How many lines in the listing below include the word "arrow"? Answer with the number and nothing else.

DATA SHOWN -
■ ■ ■

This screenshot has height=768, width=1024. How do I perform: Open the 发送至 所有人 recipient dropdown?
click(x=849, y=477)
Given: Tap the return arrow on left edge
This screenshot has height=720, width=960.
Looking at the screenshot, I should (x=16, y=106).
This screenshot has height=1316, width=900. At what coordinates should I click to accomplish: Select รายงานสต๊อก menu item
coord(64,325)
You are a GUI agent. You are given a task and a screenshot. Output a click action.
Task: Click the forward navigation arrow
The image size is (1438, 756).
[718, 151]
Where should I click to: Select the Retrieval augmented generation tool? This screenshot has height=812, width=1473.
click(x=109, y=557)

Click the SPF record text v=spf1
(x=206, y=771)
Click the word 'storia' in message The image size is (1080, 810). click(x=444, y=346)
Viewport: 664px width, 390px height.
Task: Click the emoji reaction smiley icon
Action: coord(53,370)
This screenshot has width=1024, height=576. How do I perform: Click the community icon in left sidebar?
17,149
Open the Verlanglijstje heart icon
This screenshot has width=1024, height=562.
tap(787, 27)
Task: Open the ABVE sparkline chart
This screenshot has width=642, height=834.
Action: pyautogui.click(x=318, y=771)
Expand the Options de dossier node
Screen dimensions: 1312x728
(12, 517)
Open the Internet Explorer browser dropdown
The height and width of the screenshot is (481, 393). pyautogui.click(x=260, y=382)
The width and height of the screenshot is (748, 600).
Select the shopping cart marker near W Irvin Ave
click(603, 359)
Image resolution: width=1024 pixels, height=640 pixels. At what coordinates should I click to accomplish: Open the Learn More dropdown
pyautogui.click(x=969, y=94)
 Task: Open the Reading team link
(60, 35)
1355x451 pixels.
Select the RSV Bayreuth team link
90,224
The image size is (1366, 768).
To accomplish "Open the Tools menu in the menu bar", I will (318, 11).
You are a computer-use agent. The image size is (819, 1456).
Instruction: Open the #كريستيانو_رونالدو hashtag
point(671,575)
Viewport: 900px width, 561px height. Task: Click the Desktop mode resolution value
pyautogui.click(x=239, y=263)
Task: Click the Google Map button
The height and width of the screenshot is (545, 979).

■ ■ ■

SOLUTION FOR THIS EXERCISE -
2